| TASK OBJECTIVE |
Copy out the rows below with "search magnifier" swapped for "magnifying glass" everywhere it occurs, leaving everything else as it is.

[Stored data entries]
· · · · · · ·
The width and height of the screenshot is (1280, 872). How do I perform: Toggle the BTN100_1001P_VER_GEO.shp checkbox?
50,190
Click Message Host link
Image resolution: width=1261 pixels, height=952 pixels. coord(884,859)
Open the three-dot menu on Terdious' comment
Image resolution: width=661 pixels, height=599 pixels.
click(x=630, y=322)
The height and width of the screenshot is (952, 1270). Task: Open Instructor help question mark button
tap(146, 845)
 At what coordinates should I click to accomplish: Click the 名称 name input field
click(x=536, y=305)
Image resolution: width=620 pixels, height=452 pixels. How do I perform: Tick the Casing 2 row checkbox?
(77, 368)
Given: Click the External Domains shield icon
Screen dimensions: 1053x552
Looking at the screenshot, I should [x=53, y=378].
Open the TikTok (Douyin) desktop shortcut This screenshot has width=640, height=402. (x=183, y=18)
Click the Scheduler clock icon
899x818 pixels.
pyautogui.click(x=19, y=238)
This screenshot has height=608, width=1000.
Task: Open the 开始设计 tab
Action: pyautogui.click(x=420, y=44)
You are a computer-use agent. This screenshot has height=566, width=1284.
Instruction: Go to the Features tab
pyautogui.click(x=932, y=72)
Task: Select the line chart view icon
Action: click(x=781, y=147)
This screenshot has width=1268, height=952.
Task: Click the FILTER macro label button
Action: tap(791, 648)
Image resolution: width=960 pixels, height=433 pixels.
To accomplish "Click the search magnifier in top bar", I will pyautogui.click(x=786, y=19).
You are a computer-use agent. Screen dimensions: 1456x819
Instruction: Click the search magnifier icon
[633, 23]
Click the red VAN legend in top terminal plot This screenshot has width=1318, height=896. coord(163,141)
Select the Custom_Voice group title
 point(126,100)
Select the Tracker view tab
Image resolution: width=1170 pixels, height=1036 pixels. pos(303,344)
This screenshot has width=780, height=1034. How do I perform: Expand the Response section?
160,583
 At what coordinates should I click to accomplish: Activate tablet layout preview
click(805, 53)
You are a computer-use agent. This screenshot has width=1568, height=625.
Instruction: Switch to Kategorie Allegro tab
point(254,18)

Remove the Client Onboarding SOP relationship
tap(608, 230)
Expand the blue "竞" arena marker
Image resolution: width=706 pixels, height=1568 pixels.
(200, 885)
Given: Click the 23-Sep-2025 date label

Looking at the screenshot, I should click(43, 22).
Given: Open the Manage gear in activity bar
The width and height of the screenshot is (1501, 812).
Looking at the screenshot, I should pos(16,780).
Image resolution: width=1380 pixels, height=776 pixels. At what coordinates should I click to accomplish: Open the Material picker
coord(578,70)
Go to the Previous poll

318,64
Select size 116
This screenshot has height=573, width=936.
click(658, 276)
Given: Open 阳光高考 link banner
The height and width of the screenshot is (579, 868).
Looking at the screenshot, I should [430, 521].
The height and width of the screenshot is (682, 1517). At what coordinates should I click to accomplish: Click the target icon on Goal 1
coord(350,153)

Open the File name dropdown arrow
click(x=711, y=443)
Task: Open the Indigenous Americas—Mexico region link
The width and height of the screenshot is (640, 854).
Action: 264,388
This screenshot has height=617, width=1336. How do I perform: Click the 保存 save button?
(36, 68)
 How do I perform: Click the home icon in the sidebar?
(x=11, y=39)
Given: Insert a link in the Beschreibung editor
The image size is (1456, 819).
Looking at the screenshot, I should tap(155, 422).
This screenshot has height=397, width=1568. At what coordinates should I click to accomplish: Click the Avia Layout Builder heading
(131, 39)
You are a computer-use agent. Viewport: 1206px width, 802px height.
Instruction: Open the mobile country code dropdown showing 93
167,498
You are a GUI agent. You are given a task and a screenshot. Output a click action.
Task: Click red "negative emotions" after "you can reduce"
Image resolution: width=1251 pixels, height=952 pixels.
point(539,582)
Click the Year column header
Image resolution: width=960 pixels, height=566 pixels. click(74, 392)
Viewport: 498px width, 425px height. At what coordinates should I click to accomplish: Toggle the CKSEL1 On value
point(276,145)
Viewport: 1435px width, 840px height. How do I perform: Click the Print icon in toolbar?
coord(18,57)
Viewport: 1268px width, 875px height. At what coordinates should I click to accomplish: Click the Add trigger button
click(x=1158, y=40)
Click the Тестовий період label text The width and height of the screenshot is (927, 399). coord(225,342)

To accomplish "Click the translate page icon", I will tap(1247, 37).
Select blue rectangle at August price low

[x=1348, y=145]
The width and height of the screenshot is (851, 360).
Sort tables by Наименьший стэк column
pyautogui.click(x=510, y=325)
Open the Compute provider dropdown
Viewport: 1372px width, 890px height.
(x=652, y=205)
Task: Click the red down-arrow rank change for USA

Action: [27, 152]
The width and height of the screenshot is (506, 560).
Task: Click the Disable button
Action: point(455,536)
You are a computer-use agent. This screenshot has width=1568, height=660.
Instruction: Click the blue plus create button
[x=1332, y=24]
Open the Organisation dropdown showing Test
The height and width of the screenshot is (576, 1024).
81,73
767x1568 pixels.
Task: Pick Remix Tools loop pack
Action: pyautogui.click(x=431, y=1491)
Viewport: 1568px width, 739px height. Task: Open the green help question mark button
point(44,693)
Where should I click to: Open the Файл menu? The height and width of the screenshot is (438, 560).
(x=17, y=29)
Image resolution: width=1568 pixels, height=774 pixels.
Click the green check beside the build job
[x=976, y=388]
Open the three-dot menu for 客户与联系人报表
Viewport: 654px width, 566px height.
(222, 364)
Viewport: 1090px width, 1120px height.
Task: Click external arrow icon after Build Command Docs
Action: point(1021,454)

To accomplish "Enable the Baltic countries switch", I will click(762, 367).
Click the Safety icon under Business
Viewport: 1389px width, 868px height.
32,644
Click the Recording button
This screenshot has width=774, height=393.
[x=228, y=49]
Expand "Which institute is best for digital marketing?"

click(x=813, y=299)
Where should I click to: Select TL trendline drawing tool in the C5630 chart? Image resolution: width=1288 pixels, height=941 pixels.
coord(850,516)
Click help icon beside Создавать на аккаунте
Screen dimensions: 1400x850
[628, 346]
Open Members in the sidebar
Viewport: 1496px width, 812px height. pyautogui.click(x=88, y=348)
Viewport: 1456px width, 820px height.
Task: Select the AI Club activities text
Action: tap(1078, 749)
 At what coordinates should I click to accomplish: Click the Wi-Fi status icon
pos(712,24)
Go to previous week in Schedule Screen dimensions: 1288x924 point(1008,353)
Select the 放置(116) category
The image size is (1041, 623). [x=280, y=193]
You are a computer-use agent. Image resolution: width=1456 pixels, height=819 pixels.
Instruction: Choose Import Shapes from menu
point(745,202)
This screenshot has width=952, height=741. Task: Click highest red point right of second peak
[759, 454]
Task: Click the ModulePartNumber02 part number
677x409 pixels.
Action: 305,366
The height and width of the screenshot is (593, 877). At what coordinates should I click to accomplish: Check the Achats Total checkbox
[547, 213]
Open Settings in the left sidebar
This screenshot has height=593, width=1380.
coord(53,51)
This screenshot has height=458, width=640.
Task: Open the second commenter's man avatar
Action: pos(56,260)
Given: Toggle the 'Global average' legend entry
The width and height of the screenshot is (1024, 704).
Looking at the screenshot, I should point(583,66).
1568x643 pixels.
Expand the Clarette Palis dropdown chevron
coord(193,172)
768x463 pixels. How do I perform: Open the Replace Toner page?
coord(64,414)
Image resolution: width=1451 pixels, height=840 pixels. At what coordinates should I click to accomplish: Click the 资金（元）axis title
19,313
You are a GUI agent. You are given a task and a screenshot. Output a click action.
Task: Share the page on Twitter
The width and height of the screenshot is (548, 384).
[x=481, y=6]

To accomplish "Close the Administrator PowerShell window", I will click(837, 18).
· · · · · · ·
| EXERCISE SOLUTION |
The width and height of the screenshot is (1280, 872). How do I perform: Toggle the BTN100_1001P_VER_GEO.shp checkbox?
50,190
Click Message Host link
Image resolution: width=1261 pixels, height=952 pixels. coord(884,859)
Open the three-dot menu on Terdious' comment
Image resolution: width=661 pixels, height=599 pixels.
click(x=630, y=322)
The height and width of the screenshot is (952, 1270). Task: Open Instructor help question mark button
tap(146, 845)
 At what coordinates should I click to accomplish: Click the 名称 name input field
click(x=536, y=305)
Image resolution: width=620 pixels, height=452 pixels. How do I perform: Tick the Casing 2 row checkbox?
(77, 368)
Given: Click the External Domains shield icon
Screen dimensions: 1053x552
Looking at the screenshot, I should [x=53, y=378].
Open the TikTok (Douyin) desktop shortcut This screenshot has width=640, height=402. (x=183, y=18)
Click the Scheduler clock icon
899x818 pixels.
pyautogui.click(x=19, y=238)
This screenshot has height=608, width=1000.
Task: Open the 开始设计 tab
Action: pyautogui.click(x=420, y=44)
You are a computer-use agent. This screenshot has height=566, width=1284.
Instruction: Go to the Features tab
pyautogui.click(x=932, y=72)
Task: Select the line chart view icon
Action: click(x=781, y=147)
This screenshot has width=1268, height=952.
Task: Click the FILTER macro label button
Action: tap(791, 648)
Image resolution: width=960 pixels, height=433 pixels.
To accomplish "Click the magnifying glass in top bar", I will pyautogui.click(x=786, y=19).
You are a computer-use agent. Screen dimensions: 1456x819
Instruction: Click the magnifying glass icon
[633, 23]
Click the red VAN legend in top terminal plot This screenshot has width=1318, height=896. coord(163,141)
Select the Custom_Voice group title
 point(126,100)
Select the Tracker view tab
Image resolution: width=1170 pixels, height=1036 pixels. pos(303,344)
This screenshot has width=780, height=1034. How do I perform: Expand the Response section?
160,583
 At what coordinates should I click to accomplish: Activate tablet layout preview
click(805, 53)
You are a computer-use agent. This screenshot has width=1568, height=625.
Instruction: Switch to Kategorie Allegro tab
point(254,18)

Remove the Client Onboarding SOP relationship
tap(608, 230)
Expand the blue "竞" arena marker
Image resolution: width=706 pixels, height=1568 pixels.
(200, 885)
Given: Click the 23-Sep-2025 date label

Looking at the screenshot, I should click(43, 22).
Given: Open the Manage gear in activity bar
The width and height of the screenshot is (1501, 812).
Looking at the screenshot, I should pos(16,780).
Image resolution: width=1380 pixels, height=776 pixels. At what coordinates should I click to accomplish: Open the Material picker
coord(578,70)
Go to the Previous poll

318,64
Select size 116
This screenshot has height=573, width=936.
click(658, 276)
Given: Open 阳光高考 link banner
The height and width of the screenshot is (579, 868).
Looking at the screenshot, I should [430, 521].
The height and width of the screenshot is (682, 1517). At what coordinates should I click to accomplish: Click the target icon on Goal 1
coord(350,153)

Open the File name dropdown arrow
click(x=711, y=443)
Task: Open the Indigenous Americas—Mexico region link
The width and height of the screenshot is (640, 854).
Action: 264,388
This screenshot has height=617, width=1336. How do I perform: Click the 保存 save button?
(36, 68)
 How do I perform: Click the home icon in the sidebar?
(x=11, y=39)
Given: Insert a link in the Beschreibung editor
The image size is (1456, 819).
Looking at the screenshot, I should tap(155, 422).
This screenshot has height=397, width=1568. At what coordinates should I click to accomplish: Click the Avia Layout Builder heading
(131, 39)
You are a computer-use agent. Viewport: 1206px width, 802px height.
Instruction: Open the mobile country code dropdown showing 93
167,498
You are a GUI agent. You are given a task and a screenshot. Output a click action.
Task: Click red "negative emotions" after "you can reduce"
Image resolution: width=1251 pixels, height=952 pixels.
point(539,582)
Click the Year column header
Image resolution: width=960 pixels, height=566 pixels. click(74, 392)
Viewport: 498px width, 425px height. At what coordinates should I click to accomplish: Toggle the CKSEL1 On value
point(276,145)
Viewport: 1435px width, 840px height. How do I perform: Click the Print icon in toolbar?
coord(18,57)
Viewport: 1268px width, 875px height. At what coordinates should I click to accomplish: Click the Add trigger button
click(x=1158, y=40)
Click the Тестовий період label text The width and height of the screenshot is (927, 399). coord(225,342)

To accomplish "Click the translate page icon", I will tap(1247, 37).
Select blue rectangle at August price low

[x=1348, y=145]
The width and height of the screenshot is (851, 360).
Sort tables by Наименьший стэк column
pyautogui.click(x=510, y=325)
Open the Compute provider dropdown
Viewport: 1372px width, 890px height.
(x=652, y=205)
Task: Click the red down-arrow rank change for USA

Action: [27, 152]
The width and height of the screenshot is (506, 560).
Task: Click the Disable button
Action: point(455,536)
You are a computer-use agent. This screenshot has width=1568, height=660.
Instruction: Click the blue plus create button
[x=1332, y=24]
Open the Organisation dropdown showing Test
The height and width of the screenshot is (576, 1024).
81,73
767x1568 pixels.
Task: Pick Remix Tools loop pack
Action: pyautogui.click(x=431, y=1491)
Viewport: 1568px width, 739px height. Task: Open the green help question mark button
point(44,693)
Where should I click to: Open the Файл menu? The height and width of the screenshot is (438, 560).
(x=17, y=29)
Image resolution: width=1568 pixels, height=774 pixels.
Click the green check beside the build job
[x=976, y=388]
Open the three-dot menu for 客户与联系人报表
Viewport: 654px width, 566px height.
(222, 364)
Viewport: 1090px width, 1120px height.
Task: Click external arrow icon after Build Command Docs
Action: point(1021,454)

To accomplish "Enable the Baltic countries switch", I will click(762, 367).
Click the Safety icon under Business
Viewport: 1389px width, 868px height.
32,644
Click the Recording button
This screenshot has width=774, height=393.
[x=228, y=49]
Expand "Which institute is best for digital marketing?"

click(x=813, y=299)
Where should I click to: Select TL trendline drawing tool in the C5630 chart? Image resolution: width=1288 pixels, height=941 pixels.
coord(850,516)
Click help icon beside Создавать на аккаунте
Screen dimensions: 1400x850
[628, 346]
Open Members in the sidebar
Viewport: 1496px width, 812px height. pyautogui.click(x=88, y=348)
Viewport: 1456px width, 820px height.
Task: Select the AI Club activities text
Action: tap(1078, 749)
 At what coordinates should I click to accomplish: Click the Wi-Fi status icon
pos(712,24)
Go to previous week in Schedule Screen dimensions: 1288x924 point(1008,353)
Select the 放置(116) category
The image size is (1041, 623). [x=280, y=193]
You are a computer-use agent. Image resolution: width=1456 pixels, height=819 pixels.
Instruction: Choose Import Shapes from menu
point(745,202)
This screenshot has width=952, height=741. Task: Click highest red point right of second peak
[759, 454]
Task: Click the ModulePartNumber02 part number
677x409 pixels.
Action: 305,366
The height and width of the screenshot is (593, 877). At what coordinates should I click to accomplish: Check the Achats Total checkbox
[547, 213]
Open Settings in the left sidebar
This screenshot has height=593, width=1380.
coord(53,51)
This screenshot has height=458, width=640.
Task: Open the second commenter's man avatar
Action: pos(56,260)
Given: Toggle the 'Global average' legend entry
The width and height of the screenshot is (1024, 704).
Looking at the screenshot, I should point(583,66).
1568x643 pixels.
Expand the Clarette Palis dropdown chevron
coord(193,172)
768x463 pixels. How do I perform: Open the Replace Toner page?
coord(64,414)
Image resolution: width=1451 pixels, height=840 pixels. At what coordinates should I click to accomplish: Click the 资金（元）axis title
19,313
You are a GUI agent. You are given a task and a screenshot. Output a click action.
Task: Share the page on Twitter
The width and height of the screenshot is (548, 384).
[x=481, y=6]

To accomplish "Close the Administrator PowerShell window", I will click(837, 18).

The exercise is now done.